▶ **What the exercise asks**
Find the line containing "Viewport: 1320px width, 896px height." in the entries below. Restate it and each line after it, word for word, up to and including the line containing "Task: Click the zoom out magnifier icon".

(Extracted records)
+ + + + +

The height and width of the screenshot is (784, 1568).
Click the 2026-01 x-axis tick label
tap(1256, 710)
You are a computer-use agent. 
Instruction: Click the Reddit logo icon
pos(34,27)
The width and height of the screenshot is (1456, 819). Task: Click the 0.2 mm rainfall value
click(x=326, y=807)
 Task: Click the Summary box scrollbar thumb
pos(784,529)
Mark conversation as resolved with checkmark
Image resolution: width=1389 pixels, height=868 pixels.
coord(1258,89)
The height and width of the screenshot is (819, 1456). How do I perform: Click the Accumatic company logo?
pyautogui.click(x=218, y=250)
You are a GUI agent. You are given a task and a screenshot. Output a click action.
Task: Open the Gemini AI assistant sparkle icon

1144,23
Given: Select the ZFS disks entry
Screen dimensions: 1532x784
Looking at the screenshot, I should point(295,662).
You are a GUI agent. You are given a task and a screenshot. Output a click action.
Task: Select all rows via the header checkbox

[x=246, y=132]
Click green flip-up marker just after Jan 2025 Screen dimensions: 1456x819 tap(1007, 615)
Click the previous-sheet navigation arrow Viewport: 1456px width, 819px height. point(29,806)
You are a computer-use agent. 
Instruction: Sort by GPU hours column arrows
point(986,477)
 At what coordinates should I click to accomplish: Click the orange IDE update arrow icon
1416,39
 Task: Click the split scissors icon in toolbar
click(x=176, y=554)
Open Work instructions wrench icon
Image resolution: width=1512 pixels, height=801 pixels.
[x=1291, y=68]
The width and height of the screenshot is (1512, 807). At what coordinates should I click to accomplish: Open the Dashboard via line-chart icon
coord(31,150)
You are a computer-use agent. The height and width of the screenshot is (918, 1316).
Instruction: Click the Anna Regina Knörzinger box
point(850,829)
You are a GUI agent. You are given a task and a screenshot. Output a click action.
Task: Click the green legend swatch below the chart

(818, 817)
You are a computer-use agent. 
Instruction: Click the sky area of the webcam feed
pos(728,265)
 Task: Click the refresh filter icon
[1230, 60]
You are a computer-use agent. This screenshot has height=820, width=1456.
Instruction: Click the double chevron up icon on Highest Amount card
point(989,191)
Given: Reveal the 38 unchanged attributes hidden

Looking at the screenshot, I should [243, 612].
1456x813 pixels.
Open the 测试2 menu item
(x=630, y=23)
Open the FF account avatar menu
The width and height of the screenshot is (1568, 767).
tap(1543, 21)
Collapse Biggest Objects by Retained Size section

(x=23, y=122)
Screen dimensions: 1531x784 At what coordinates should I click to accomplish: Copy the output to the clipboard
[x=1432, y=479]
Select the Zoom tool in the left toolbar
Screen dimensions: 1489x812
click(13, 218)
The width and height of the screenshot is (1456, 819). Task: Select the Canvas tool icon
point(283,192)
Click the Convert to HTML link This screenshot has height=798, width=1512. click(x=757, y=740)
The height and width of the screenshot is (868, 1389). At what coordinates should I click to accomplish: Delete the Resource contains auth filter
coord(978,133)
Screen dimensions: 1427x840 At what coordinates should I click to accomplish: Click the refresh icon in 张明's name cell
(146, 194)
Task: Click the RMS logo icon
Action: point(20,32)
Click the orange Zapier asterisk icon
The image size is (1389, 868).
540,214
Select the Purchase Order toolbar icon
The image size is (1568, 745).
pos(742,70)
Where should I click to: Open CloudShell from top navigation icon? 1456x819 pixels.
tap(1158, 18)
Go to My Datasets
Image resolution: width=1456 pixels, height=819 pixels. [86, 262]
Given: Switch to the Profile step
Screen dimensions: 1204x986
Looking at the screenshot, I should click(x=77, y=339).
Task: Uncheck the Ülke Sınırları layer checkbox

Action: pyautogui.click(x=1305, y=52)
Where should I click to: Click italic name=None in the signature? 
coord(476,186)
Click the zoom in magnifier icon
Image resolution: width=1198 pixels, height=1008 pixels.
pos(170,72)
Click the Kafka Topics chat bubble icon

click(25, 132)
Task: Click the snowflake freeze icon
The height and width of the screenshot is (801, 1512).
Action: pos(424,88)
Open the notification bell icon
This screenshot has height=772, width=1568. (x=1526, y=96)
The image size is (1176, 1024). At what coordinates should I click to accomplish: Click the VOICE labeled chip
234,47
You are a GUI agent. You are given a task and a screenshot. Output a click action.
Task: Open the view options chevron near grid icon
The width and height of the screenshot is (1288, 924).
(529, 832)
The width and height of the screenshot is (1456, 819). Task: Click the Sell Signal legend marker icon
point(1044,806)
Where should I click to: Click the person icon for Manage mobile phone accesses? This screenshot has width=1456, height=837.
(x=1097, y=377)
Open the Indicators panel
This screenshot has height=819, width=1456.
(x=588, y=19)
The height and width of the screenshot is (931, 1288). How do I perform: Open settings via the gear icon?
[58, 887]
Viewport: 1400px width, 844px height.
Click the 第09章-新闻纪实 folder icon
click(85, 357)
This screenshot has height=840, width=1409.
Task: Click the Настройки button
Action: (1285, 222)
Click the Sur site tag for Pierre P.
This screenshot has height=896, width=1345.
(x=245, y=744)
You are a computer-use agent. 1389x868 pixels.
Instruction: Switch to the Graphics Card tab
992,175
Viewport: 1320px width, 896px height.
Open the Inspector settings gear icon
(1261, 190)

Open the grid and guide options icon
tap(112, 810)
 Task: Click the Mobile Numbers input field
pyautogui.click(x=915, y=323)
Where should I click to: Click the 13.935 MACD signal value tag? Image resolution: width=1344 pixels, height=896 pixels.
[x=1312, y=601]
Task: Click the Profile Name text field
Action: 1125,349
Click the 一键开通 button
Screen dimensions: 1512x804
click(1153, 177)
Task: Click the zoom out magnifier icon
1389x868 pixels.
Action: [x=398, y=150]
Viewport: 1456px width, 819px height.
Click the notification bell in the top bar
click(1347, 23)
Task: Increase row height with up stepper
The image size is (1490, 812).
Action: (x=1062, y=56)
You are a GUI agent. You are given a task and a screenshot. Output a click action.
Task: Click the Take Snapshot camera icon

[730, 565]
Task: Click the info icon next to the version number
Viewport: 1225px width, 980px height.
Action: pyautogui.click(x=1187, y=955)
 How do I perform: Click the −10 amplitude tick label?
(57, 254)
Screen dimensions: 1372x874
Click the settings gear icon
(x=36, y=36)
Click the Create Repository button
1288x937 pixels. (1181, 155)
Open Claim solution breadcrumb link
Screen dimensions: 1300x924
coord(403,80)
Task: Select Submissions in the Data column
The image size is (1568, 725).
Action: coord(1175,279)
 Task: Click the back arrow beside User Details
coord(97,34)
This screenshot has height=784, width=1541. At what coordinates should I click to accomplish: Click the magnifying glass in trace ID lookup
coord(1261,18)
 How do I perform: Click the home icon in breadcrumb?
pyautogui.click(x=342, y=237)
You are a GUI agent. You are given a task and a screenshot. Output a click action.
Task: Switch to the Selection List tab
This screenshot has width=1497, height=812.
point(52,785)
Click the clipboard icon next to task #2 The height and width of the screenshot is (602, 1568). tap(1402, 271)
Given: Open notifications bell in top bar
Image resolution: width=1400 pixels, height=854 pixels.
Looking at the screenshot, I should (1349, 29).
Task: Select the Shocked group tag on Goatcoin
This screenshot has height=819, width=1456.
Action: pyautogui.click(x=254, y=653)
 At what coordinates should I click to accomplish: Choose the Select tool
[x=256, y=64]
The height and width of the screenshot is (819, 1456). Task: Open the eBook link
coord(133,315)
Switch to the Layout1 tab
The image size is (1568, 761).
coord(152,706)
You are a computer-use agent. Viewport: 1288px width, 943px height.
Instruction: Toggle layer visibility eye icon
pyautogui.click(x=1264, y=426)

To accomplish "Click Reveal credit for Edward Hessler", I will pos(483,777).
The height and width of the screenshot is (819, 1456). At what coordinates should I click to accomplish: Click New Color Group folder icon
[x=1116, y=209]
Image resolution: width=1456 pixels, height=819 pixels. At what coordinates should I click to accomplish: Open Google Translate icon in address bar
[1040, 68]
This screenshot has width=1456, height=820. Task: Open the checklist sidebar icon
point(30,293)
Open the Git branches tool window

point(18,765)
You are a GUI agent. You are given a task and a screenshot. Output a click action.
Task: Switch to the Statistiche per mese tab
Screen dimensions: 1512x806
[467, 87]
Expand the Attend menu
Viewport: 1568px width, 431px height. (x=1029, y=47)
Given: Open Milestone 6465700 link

+ + + + +

▶ **Answer below**
Viewport: 1320px width, 896px height.
Open the Inspector settings gear icon
(1261, 190)

Open the grid and guide options icon
tap(112, 810)
 Task: Click the Mobile Numbers input field
pyautogui.click(x=915, y=323)
Where should I click to: Click the 13.935 MACD signal value tag? Image resolution: width=1344 pixels, height=896 pixels.
[x=1312, y=601]
Task: Click the Profile Name text field
Action: 1125,349
Click the 一键开通 button
Screen dimensions: 1512x804
click(1153, 177)
Task: Click the zoom out magnifier icon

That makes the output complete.